Мероприятие шло на двух языках, как ни боролся с этим администратор, перед которым, видимо, стояла задача адаптировать уже наконец этих чёртовых русских эмигрантов. Стоило кому-то в зале начать вопрос по-русски, администратор, падал на него коршуном и заставлял переговорить фразу по-английски. Но хоть на русском, хоть на английском действо выглядело непоправимо местечково – чистый красный уголок, в который британского писателя прислали провести политинформацию.

Наконец, удалось схватить администратора и пожаловаться на кондиционеры, но он замотал головой в знак протеста и сунул мне пачку листовок. Не знаю, чем было вызвано такое доверие, но листовки обвиняли мэра Нью-Йорка Блумберга в безобразном финансировании Публичной библиотеки. Положив в сумку, я вспомнила о них только в отеле, где они были наименее актуальны и где даже самый продвинутый сотрудник – мексиканец на ресепшене – считал, что Публичная библиотека и Линкольн-центр одно и то же.

Думаю, в листовках была правда. Я с 1996 года руковожу дискуссионным «Клубом женщин, вмешивающихся в политику», и не припомню даже районной московской библиотеки, техническое оборудование которой не позволяло бы делать стенограмму более современным способом, чем беготня с диктофоном по залу и пиханье микрофончика в рот говорящему.

Чтения закончились, народ ломанулся к фуршету из орешков, сыра и чипсов. Но бóльшую часть интеллектуалов интересовал алкоголь, а некоторые и вовсе пришли только за ним. И не только русские. Несмотря на традиционный образ Ивана с бутылкой водки и Джона со стаканом виски, водка в США популярнее виски; за ней идёт ром, потом ликеры и только потом виски. Средний американец потребляет в год 8,6 литра спирта, в Нью-Гемпшире на него приходится аж 17,79 литра спирта в год, а трезвее всех мормоны штата Юта.

У фуршетных столов клубились знакомые литературные эмигранты, выглядящие даже ещё хуже, чем их коллеги, прожившие эти годы с рюмкой в нижнем буфете ЦДЛ. И чтобы уберечься от текстов «вы там в Рашке все скоро сдохнете», я завела беседу с дамой – организаторшей мероприятия. Она занималась ярмаркой с американской стороны и без энтузиазма отзывалась о перспективах русской литературы в Америке.
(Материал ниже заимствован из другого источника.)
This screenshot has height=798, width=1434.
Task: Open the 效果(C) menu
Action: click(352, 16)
Мол, некоммерческие издания не имеют такой востребованности, как в России, а сильны только социальные проекты. Например, книги, стимулирующие малолетних чёрных матерей-одиночек учиться читать. Кивнула на стол, где продавались, а точнее, вовсе не продавались сборники наших писателей, переведённых на английский. Сказала, что даже собравшиеся на русские чтения их не покупают, а приходят ради выпивки. Что говорить про остальных?
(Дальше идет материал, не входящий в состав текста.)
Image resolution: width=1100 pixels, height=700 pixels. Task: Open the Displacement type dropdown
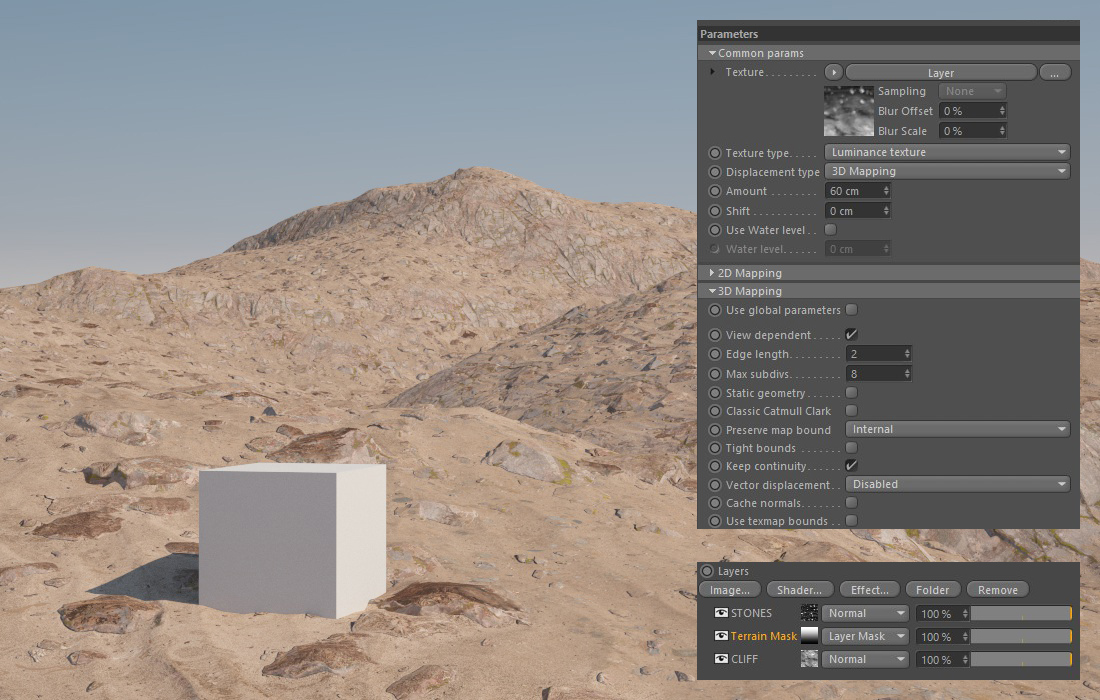click(946, 172)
Я хотела было огорчиться вместе с ней, но увидела приятелей из эпохи лихих девяностых – талантливых супругов-литераторов Людмилу Вязмитинову и Андрея Цуканова. Людмила, поэтесса и литературный критик, когда-то на общественных началах редактировала мою первую книгу пьес; а Андрей переводил книгу о натуральном питании моего английского брата Питера Дедмана.

Оказалось, они временно застряли здесь в деревушке на берегу океана, по семейным обстоятельствам по имени «внуки». И, конечно, мы завалились в общепит на 5-й Авеню с ужасной едой и проболтали до темноты. В основном обсуждали страшные, весёлые, голодные и безбашенные девяностые, распахнувшие перед нашим литературным поколением множество дверей.

Многие нашли свою дверь, некоторые порвались пополам между несколькими, кто-то обнаружил за дверью пропасть и шагнул туда, а есть и те, кто до сих пор бегает и дёргает дверные ручки. Важно, что большинство осталось «при литературе», хотя это было одним из самых неприбыльных жизненных сценариев. Ведь если для западного интеллектуала нормальна фраза: «Я перестал писать – это не монетизируется!», то в России её произносят только авторы макулатуры, потому что «поэт в России больше, чем поэт».

Людмиле и Андрею надо было успеть на электричку, и мы пошли провожать их на Пенсильванский вокзал. С этого вокзала поезда шли в городишко, куда мою двоюродную питерскую сестрицу Наташу выманила дочка Оксана, американский зять Гил и троё их хорошеньких ребятишек, знакомых нам только по экрану компьютера. К сожалению, навестить их не хватило времени.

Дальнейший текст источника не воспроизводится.